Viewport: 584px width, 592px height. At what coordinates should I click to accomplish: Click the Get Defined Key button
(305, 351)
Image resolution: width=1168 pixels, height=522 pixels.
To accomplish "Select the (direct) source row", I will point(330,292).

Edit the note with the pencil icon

==

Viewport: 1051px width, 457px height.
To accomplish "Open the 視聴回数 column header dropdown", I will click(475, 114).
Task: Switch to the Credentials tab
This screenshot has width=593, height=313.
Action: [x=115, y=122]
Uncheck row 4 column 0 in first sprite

* * *

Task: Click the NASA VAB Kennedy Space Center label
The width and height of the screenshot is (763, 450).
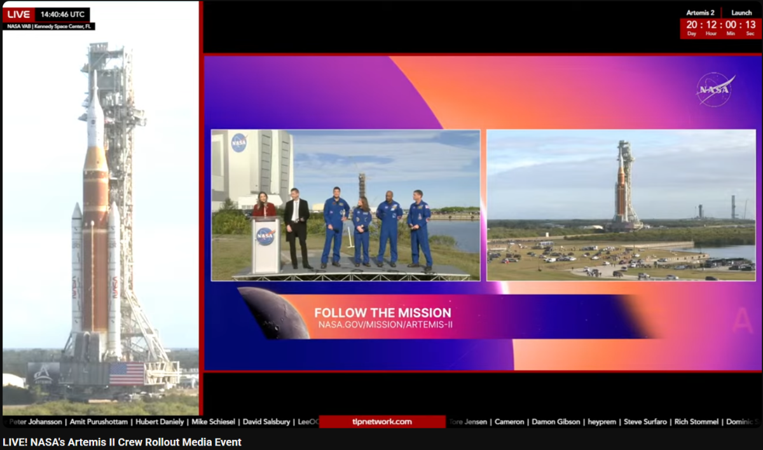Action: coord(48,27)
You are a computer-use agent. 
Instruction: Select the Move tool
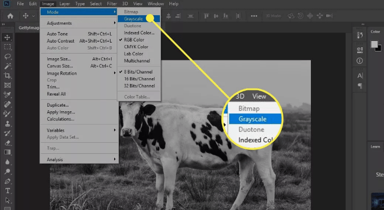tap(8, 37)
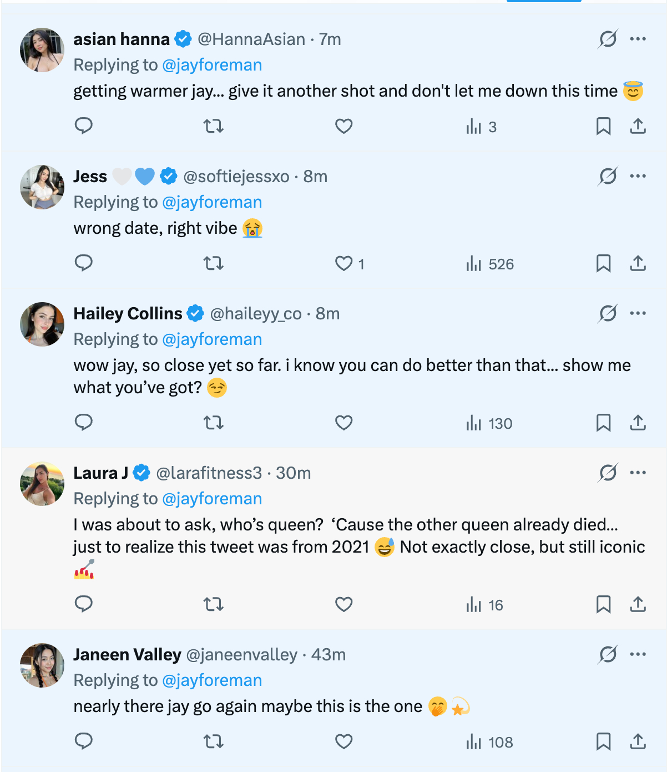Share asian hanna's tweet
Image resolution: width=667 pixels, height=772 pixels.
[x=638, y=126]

What you will do: Provide every line from the material that contains the word "column".

Result of this exercise:
To accomplish "Open the 視聴回数 column header dropdown", I will click(475, 114).
Uncheck row 4 column 0 in first sprite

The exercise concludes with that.